==== Supplied information
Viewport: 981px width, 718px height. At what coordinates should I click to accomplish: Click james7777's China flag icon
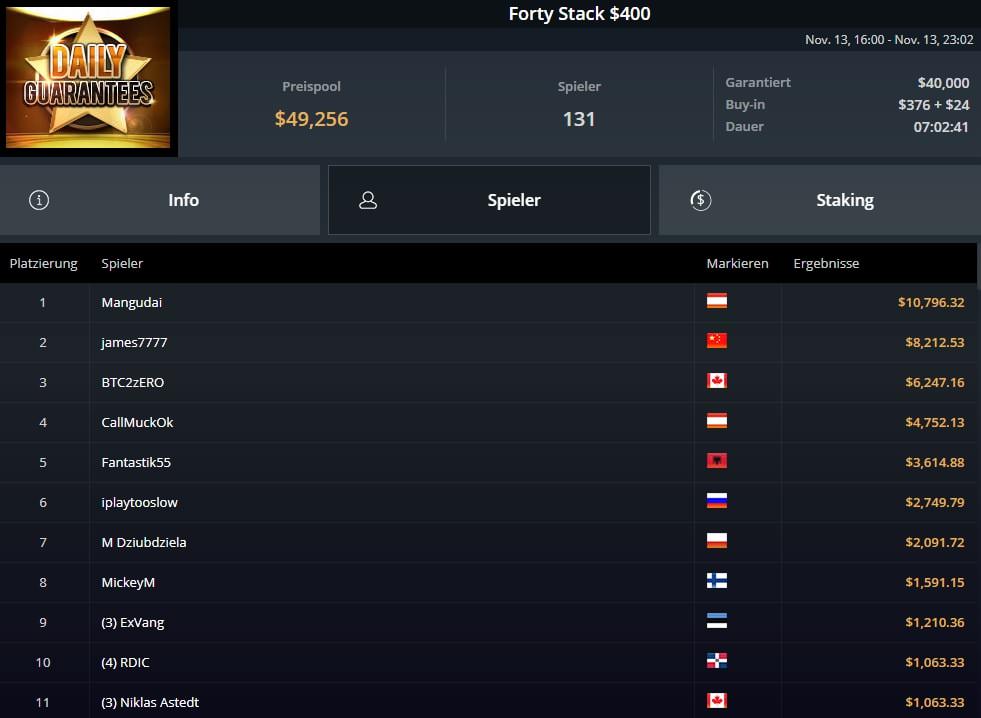[x=717, y=341]
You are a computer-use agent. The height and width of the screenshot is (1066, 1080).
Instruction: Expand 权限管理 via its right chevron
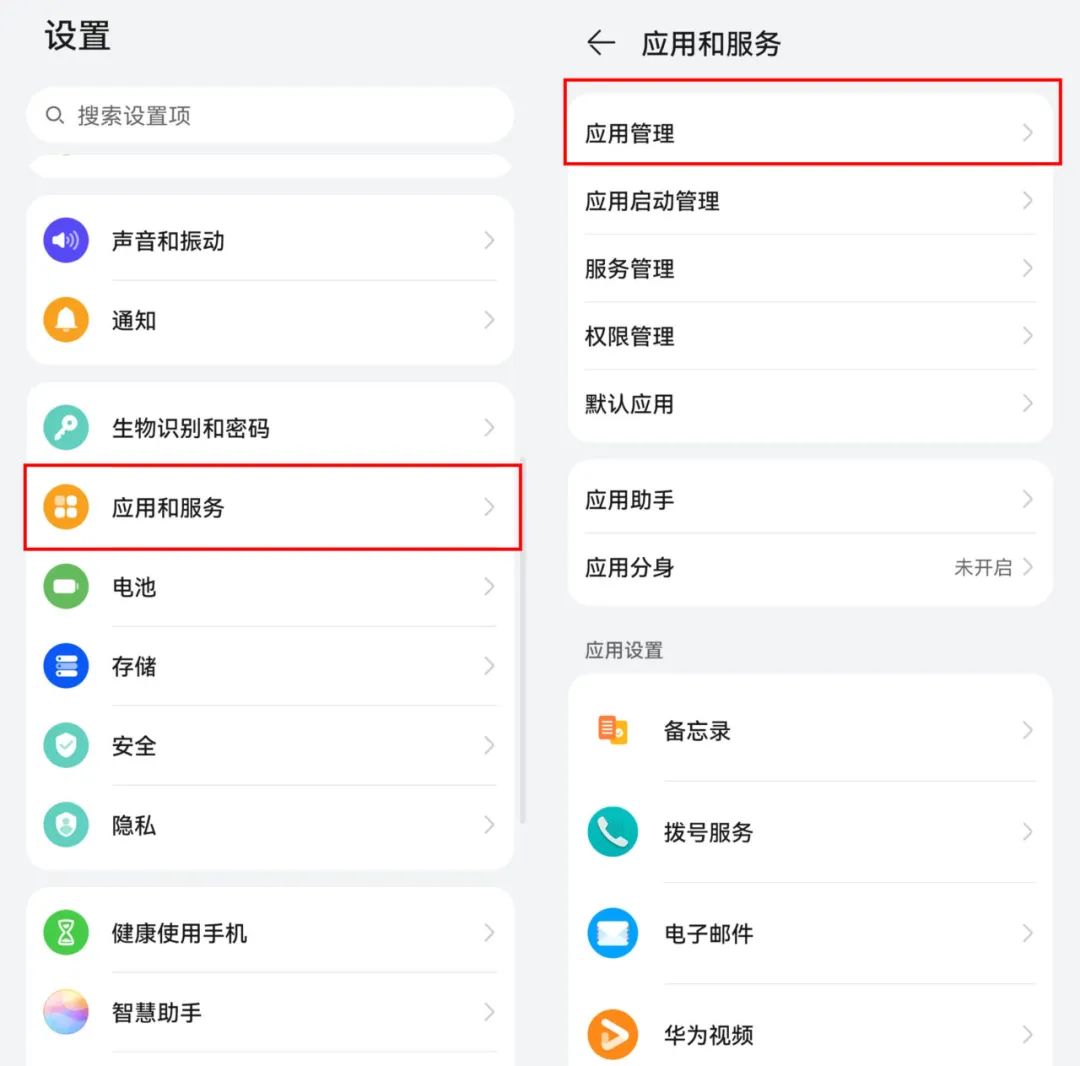1028,336
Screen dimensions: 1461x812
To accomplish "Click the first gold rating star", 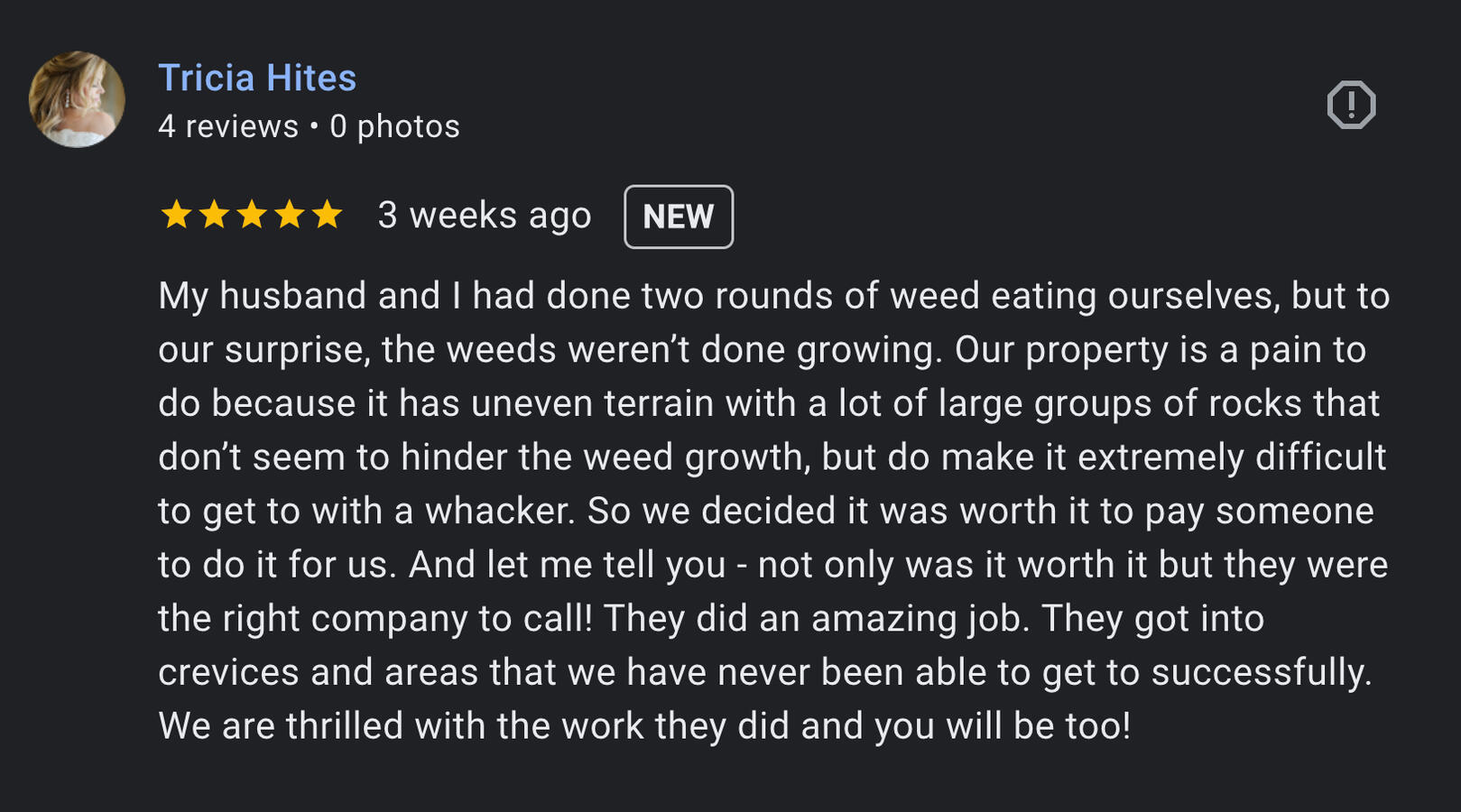I will tap(176, 216).
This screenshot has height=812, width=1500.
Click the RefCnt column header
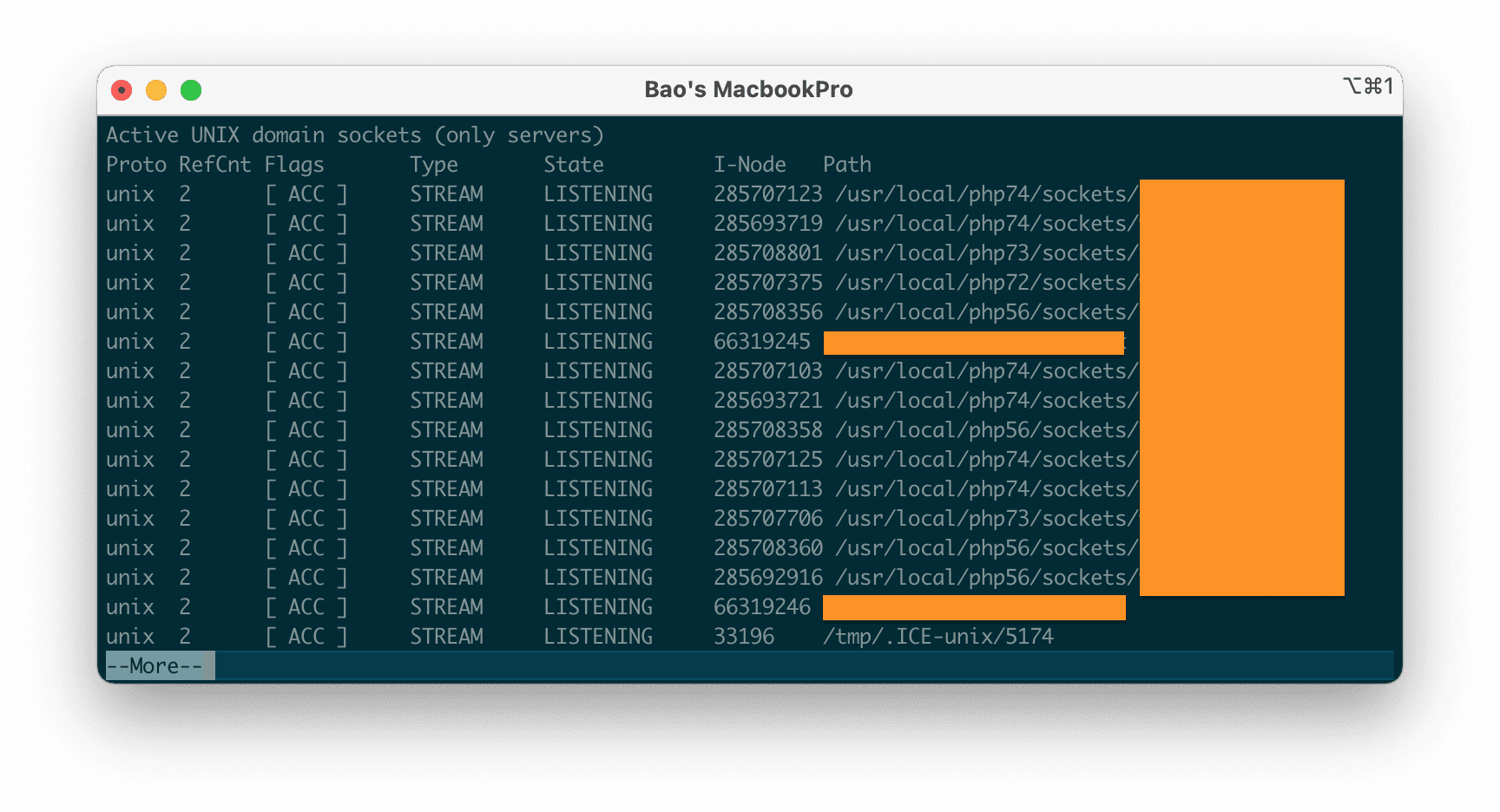click(x=214, y=164)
========
Task: Rewrite the stretch of lines from the one containing "This screenshot has height=812, width=1500." through the end of the records as a two-column CSV with the headers instruction and response. Give one row per instruction and its answer, put each field in quotation marks with line breaks replaced by spaces, and leave the pictures out.

Response to this exercise:
instruction,response
"This screenshot has height=812, width=1500. Click the RefCnt column header","click(x=214, y=164)"